(Stored items)
[Start of Attachment]
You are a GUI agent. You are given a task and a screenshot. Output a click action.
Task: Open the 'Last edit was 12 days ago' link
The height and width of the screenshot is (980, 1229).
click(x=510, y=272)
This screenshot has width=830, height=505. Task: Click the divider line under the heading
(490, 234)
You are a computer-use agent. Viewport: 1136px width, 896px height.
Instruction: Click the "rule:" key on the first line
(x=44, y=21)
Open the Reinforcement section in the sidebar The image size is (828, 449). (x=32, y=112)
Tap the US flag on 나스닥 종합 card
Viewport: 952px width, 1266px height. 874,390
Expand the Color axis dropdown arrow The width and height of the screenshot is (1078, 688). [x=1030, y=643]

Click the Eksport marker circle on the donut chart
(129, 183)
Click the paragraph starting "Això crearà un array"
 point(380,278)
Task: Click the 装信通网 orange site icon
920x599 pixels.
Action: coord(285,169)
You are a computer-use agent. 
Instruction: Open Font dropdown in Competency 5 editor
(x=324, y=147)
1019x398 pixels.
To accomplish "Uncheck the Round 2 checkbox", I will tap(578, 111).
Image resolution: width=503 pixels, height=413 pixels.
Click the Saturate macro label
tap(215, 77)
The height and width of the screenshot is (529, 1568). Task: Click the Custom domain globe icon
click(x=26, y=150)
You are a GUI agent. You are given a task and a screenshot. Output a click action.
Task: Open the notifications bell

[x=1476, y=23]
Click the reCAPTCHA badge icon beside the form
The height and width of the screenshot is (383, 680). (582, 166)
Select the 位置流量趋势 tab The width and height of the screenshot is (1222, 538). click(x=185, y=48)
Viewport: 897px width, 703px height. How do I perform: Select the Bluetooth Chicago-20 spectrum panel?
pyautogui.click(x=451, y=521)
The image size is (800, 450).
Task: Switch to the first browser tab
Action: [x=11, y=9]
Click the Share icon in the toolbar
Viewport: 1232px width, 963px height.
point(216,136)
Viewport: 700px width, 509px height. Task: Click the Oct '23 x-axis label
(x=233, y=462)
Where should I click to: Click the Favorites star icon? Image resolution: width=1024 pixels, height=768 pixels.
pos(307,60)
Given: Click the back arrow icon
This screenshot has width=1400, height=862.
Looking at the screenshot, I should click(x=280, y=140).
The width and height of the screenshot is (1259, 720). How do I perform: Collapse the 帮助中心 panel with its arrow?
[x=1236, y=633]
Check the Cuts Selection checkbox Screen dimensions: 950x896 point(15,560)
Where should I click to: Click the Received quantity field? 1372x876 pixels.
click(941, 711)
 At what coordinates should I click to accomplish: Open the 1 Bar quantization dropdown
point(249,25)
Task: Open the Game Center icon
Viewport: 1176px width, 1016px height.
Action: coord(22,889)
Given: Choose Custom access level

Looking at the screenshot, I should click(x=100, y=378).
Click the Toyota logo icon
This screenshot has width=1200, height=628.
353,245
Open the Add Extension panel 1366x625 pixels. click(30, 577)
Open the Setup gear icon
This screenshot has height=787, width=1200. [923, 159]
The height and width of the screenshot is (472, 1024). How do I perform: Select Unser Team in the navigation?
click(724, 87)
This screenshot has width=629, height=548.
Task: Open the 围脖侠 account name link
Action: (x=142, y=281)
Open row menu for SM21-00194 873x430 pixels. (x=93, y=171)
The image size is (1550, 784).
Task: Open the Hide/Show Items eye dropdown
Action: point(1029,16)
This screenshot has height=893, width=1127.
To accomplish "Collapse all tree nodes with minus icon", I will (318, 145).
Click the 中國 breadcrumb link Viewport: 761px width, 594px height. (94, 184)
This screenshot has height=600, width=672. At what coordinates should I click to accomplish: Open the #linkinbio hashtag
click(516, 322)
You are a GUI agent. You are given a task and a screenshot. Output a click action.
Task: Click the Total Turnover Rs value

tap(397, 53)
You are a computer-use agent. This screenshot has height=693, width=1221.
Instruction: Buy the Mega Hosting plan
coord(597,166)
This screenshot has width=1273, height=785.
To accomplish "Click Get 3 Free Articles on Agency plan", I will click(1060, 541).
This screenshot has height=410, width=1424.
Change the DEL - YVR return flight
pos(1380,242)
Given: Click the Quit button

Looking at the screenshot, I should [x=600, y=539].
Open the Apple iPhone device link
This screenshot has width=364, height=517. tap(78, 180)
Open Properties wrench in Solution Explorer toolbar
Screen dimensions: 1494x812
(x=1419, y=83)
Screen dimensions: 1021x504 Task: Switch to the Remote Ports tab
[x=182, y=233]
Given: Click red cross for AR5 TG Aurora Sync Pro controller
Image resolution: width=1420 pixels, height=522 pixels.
[End of Attachment]
▶ Task brief
Go through the records and pull out each line that includes the word "will".

▶ Expected answer
To accomplish "Uncheck the Round 2 checkbox", I will tap(578, 111).
To accomplish "Collapse all tree nodes with minus icon", I will (318, 145).
To accomplish "Click Get 3 Free Articles on Agency plan", I will click(1060, 541).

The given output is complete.